◆ **DIRECTIONS**
Rewrite all of the records below, substituting "Submit" for "Finish" and leaving everything else unchanged. Leave the pictures out of your answer.

◆ **SUPPLIED RECORDS**
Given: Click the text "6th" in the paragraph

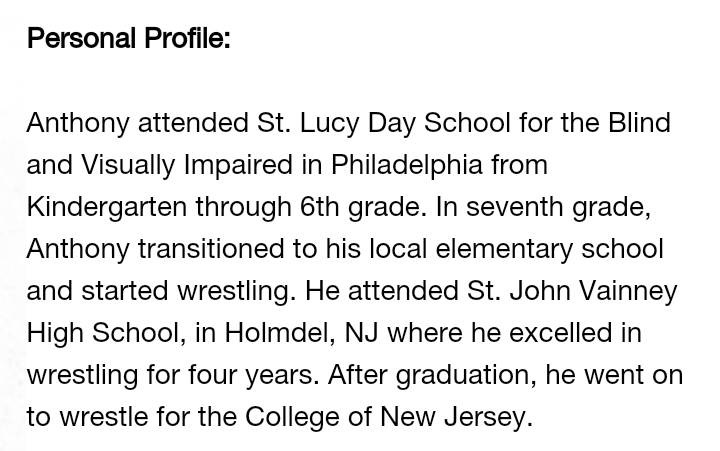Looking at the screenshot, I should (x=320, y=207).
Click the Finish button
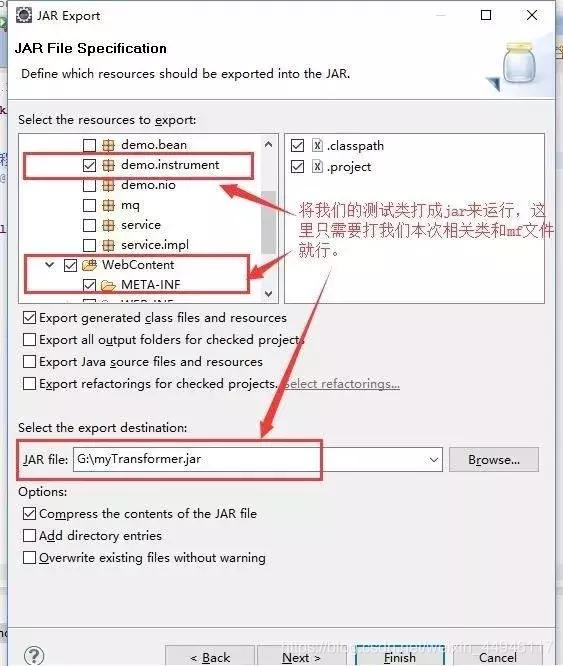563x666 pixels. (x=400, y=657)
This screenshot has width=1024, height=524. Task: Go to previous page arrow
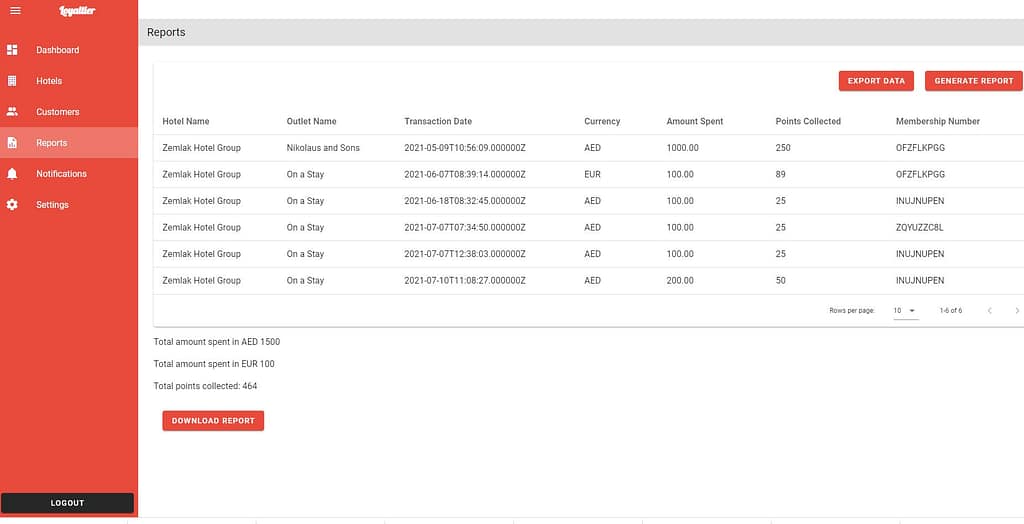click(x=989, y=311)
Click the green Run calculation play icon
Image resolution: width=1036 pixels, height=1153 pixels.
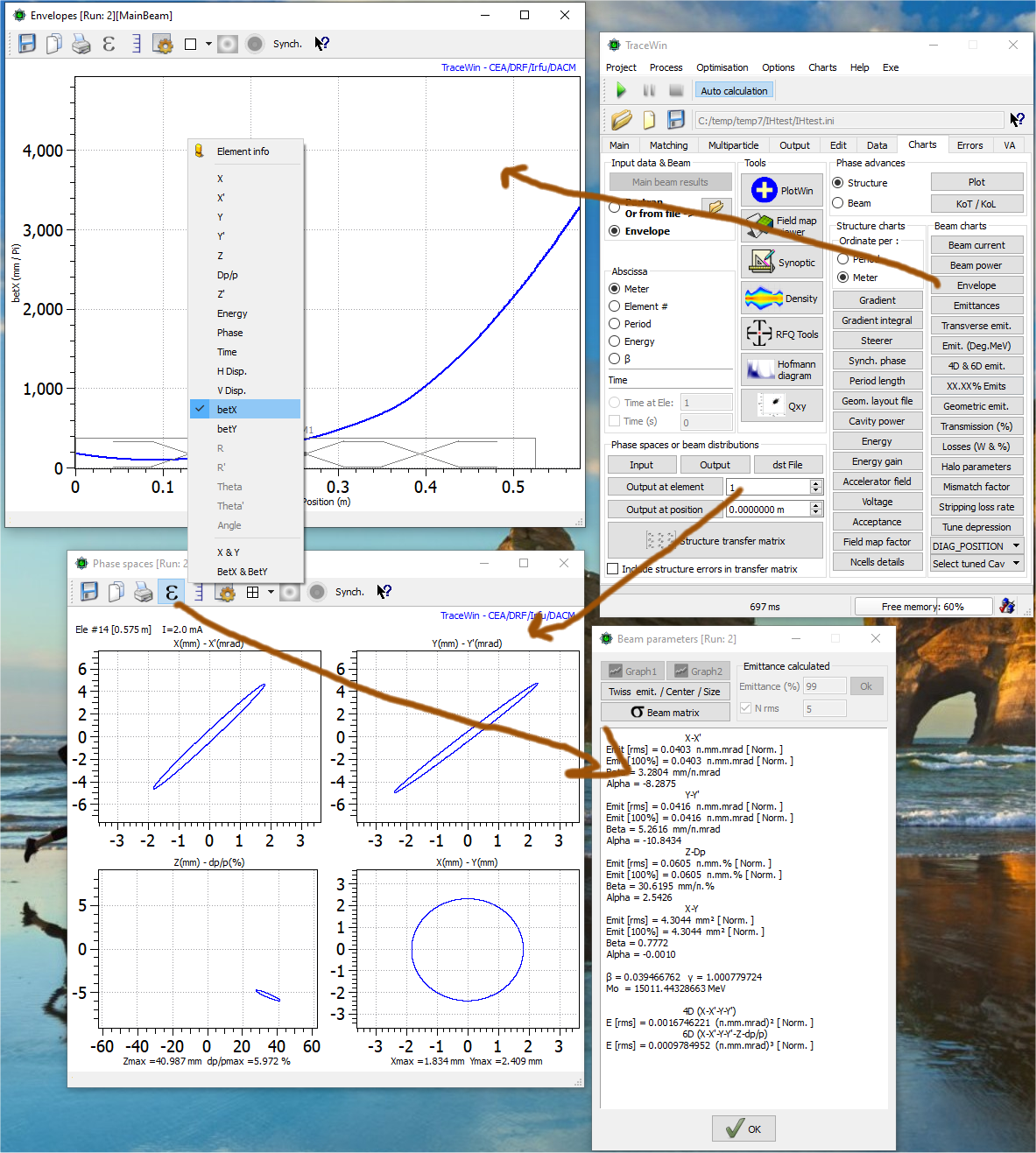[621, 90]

◆ **ANSWER TO THIS PROBLEM**
Given: Click the text "6th" in the paragraph

Looking at the screenshot, I should (x=320, y=207).
Click the Submit button
563x666 pixels. (x=400, y=657)
This screenshot has width=1024, height=524. Task: Go to previous page arrow
click(x=989, y=311)
Click the green Run calculation play icon
Image resolution: width=1036 pixels, height=1153 pixels.
[621, 90]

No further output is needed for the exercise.